Mama senyum-senyum, membelai kerudung Zarra penuh rasa sayang. "Iya, Sayang. Rasanya pingin banget ajak kamu pulang bareng ke rumah malam ini. Sayang masih harus nunggu sebulan lagi..."
"Gantian dong, Ma. Aku juga pingin pamitan sama adik ipar," protes Andatari di belakang mama.
"Calon adiik keless. Sampai nanti ya Zarra, bye...!" Saka mengoreksi, cengiran senang jelas terlihat di wajahnya. Dia melambaikan tangan pamitan pada Zarra lalu bergegas menuju mobil dimana ayah sudah menunggu. Beliau sedang menonton ajang pamit-pamitan di teras itu, dengan senyuman lebar terpampang di wajah.
Zarra dan mama saling melepaskan pelukan. Sebelum pergi menyusul Saka ke mobil, mama memberi Zarra kecupan tanda sayang di ubun-ubunnya.
"Jaga diri, Zarra. Insya Allah nanti mama main lagi ke rumah kamu," mama berjanji.
Zarra mengangguk gembira. Melambaikan tangannya pada Saka dan mama, kemudian beralih menyambut pelukan Andatari.
"Nggak apa-apa aku meluknya lama? Dobel soalnya. Aku sekalian ngewakilin Abi melukin kamu," bisik Andatari iseng, membuat wajah Zarra merona karenanya.
"Ah, Kakak," Zarra menegur. Kenapa dia bisa lupa kalau kakak sulung Abichandra itu selalu jago melotarkan ledekan?
Andatari ketawa. Dia melepaskan pelukannya dan mencubit pipi merah marun Zarra gemas sebelum masuk dan duduk di mobil di deretan kedua bareng mama.
Tinggal tersisa Abichandra yang belum pamitan. Cowok itu belum apa-apa sudah nervous duluan.

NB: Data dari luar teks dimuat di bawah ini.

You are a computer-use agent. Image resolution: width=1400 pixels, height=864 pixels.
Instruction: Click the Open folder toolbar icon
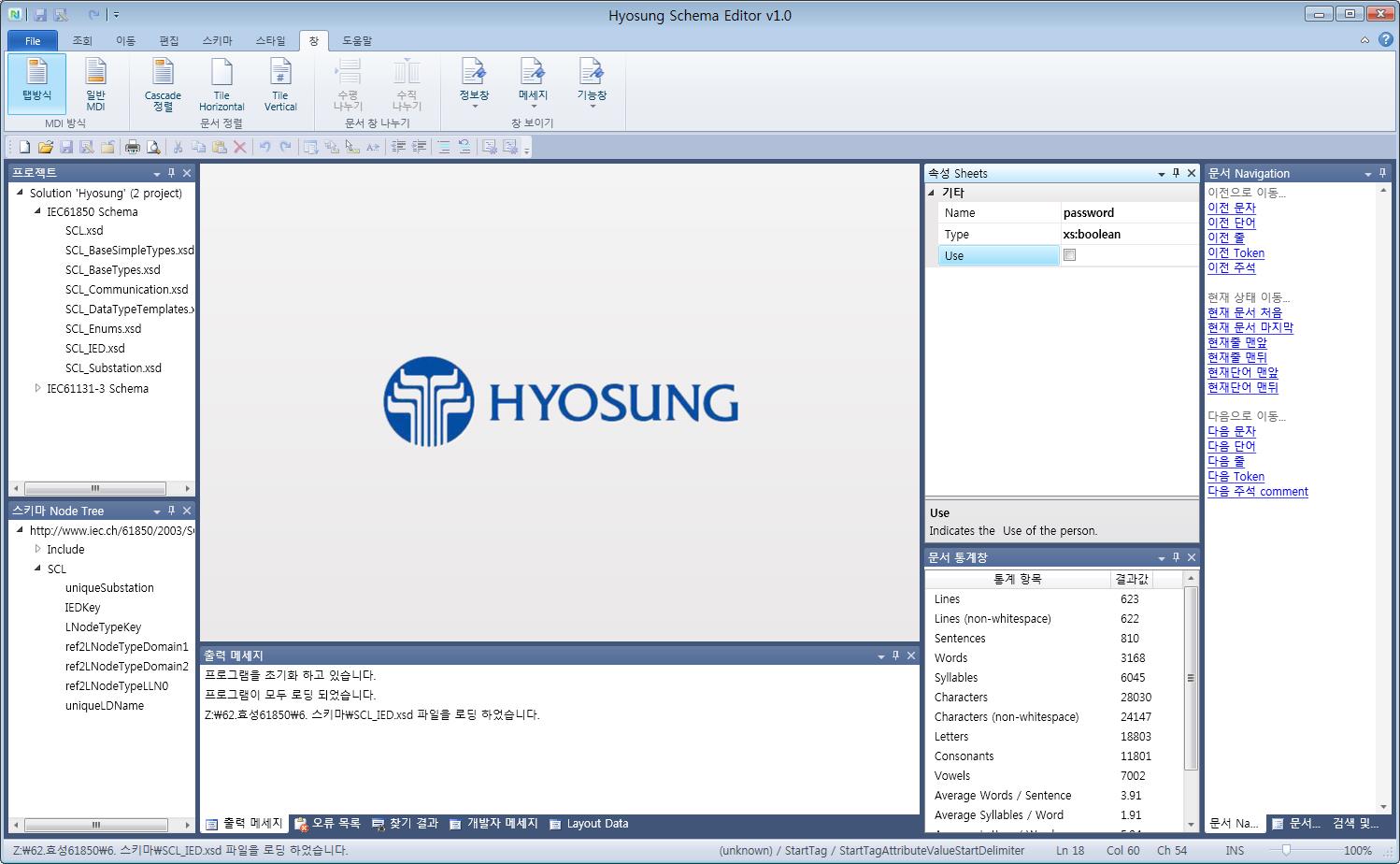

Beberapa saat lalu semua tamu sudah pulang. Sarah beserta ibunya ikut mobil bu Rucika, sedangkan sohib-sohibnya seperti Wisnu, Arifin, Riki, dan lain-lainnya ikut menebeng mobil pak Trisno, termasuk pak Endang. Kesimpulannya, mereka semua menitipkan doa restunya demi kelancaran niat suci Abi dan Zarra.

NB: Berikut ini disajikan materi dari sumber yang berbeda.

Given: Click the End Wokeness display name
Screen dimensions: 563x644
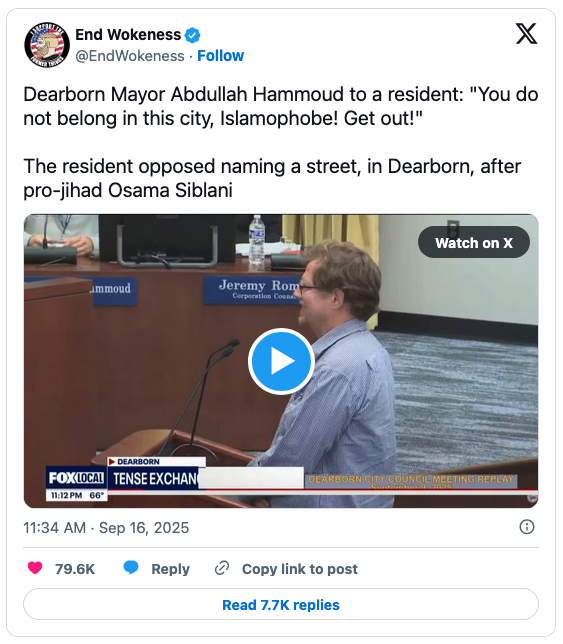Looking at the screenshot, I should 128,35.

"Ehm...Zarra," Abichandra memulai kata-katanya, kikuk. Dipandanginya sepatu sandal Zarra yang bergerak-gerak gelisah kayak pemiliknya yang juga gugup.
Melihat ini, Abichandra jadi geli pingin ketawa. Dia pelan-pelan mengangkat wajah dan menatap calon istrinya lurus-lurus. Merekam cantiknya Zarra yang malu-malu membalas pandangannya. Senyuman manis tersungging di bibir cowok itu. Namun keburu kesalip sama perasaan gugupnya sendiri, Abichandra pun lekas menunduk kembali. Sebetulnya banyak banget yang ingin dia sampaikan tapi lidahnya seakan terkunci.
Akhirnya yang bisa dia bilang cuma ini, "Cepet masuk Zarra. Di luar sini dingin..."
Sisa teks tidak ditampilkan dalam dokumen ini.